Monday, August 24, 2015

My journey...

For lack of a journal and for mess of thoughts in my head, this blog has come to fruition.  This may not exactly be my safe space, but it will be a place to work myself through this period of my life.

I am Rachel.  I am 33.  I am a child of God.  I am married to John.  I am mother to Elly (born Owen) and Clayton.  I'm a scathing perfectionist, a quick witted pessimist and a lover of language.  I am stubborn and a fighter.  I'm a lover and an advocate.  I am a special needs mom and a chauffeur.  I am an ally and an antagonist.

A couple years ago when I first started coming to the realization that our eldest son was in fact not our eldest son at all my world fell apart.  Raised in a pretty conservative environment I felt like my world was crashing in on me.  I knew that she was born that way--I'd seen it with my own eyes.  I had always been under the impression that things of that nature were brought on by emotional trauma.  Ignorant, I know.  I didn't want to know, my limited world view was cushy and it kept me in a place of understanding.  "God could save you if you really wanted Him to."  I'm sure I've uttered that phrase more times than I could count.  I'm sure I've done significant damage with it all the same.

If the God that put my daughter in a boys body wanted him to live out his entire life thinking he was inadequate and that eventually God would "heal" him or not heal him and make him struggle with that his whole life...that wasn't a God that I could get behind.  I still have friends that claim this and I still struggle to tell them that I don't serve a God who makes no sense.  The Bible however came to my aid.  God made and makes eunuchs.  He makes people with no genitalia at all.  He also makes people with both.  The Bible says there are eunuchs born that way and those who choose to be.  If God makes people with multiple or no genitals, couldn't my child really and truly be a girl in spirit and a boy in design?  I can't even tell you the relief that came from simply accepting that God didn't make a mistake on my child.

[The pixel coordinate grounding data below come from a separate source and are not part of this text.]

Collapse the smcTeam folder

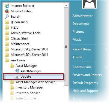click(15, 60)

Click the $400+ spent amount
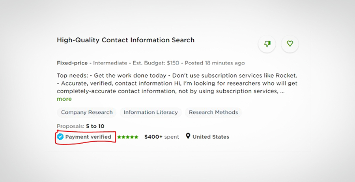coord(162,137)
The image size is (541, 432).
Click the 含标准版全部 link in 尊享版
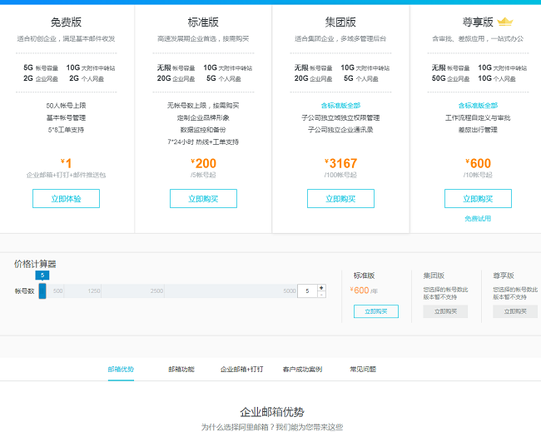pyautogui.click(x=478, y=106)
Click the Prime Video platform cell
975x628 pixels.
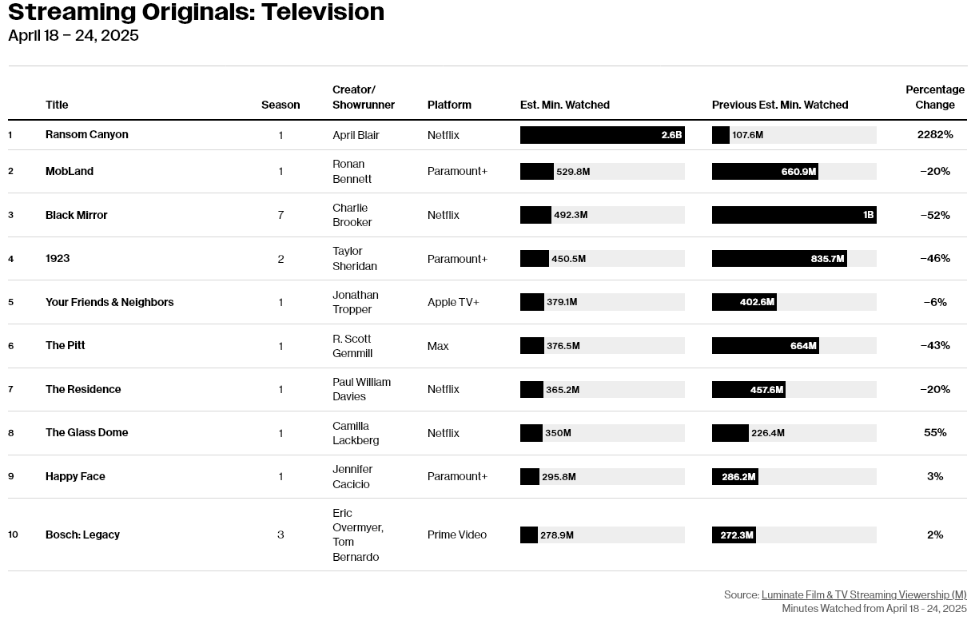click(457, 535)
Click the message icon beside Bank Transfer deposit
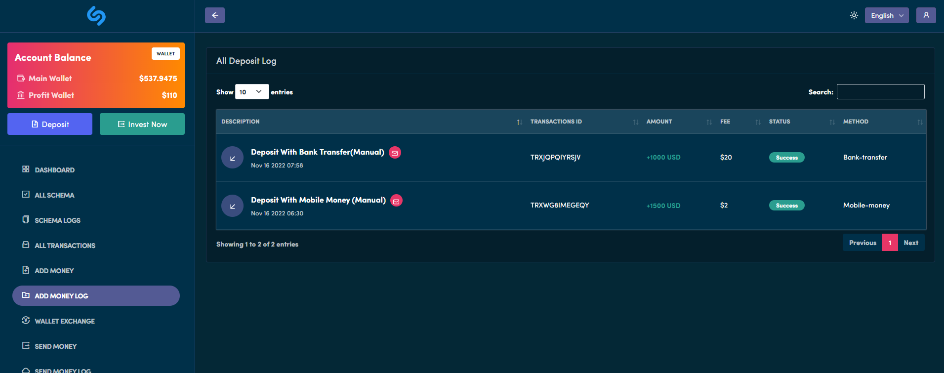The image size is (944, 373). 395,153
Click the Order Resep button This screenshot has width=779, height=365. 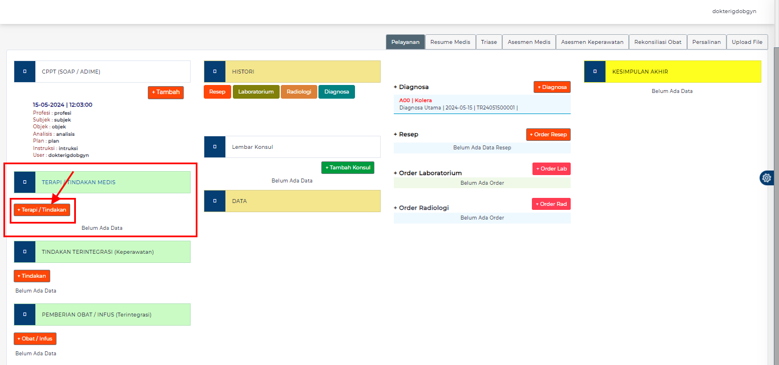click(548, 134)
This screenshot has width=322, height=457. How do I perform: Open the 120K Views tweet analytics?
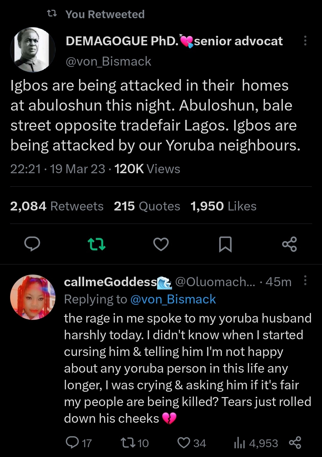click(x=147, y=169)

Three months ago we let Owen, who was 5, transition publicly after years of strict rules.  Owen began picking out his own clothes and with the new clothes came the name Elly.  Elly Kathryn.  And she is beautiful.

This journey has been such a whirlwind but not for things I ever prepared for.  My love for my child has never wavered.  We've not met much public opposition and truthfully we haven't had much loud familial opposition either.  Our opposition from the unapproving masses is mostly silence which while acceptable is painful none the less.  My child has adapted, which isn't entirely true because she hasn't changed at all.  This is who she was, we're just finally going along with it.  The whirlwind for me has been internal and emotional and spiritual.  Questioning everything about myself and how I've lived my life.  Trying to flesh out what I actually believe vs what I was taught and why.

This will really be the purpose of this blog.  I am an antagonistic pacifist and while I enjoy arguing I don't like confrontation.  So instead of shouting at people I love who probably will never listen I'm pretty much going to vent here.  Some posts will be offensive to some, I've been hurt.  I've been hurt by my family, I've been hurt by my church, I've been hurt by myself.  I need to heal.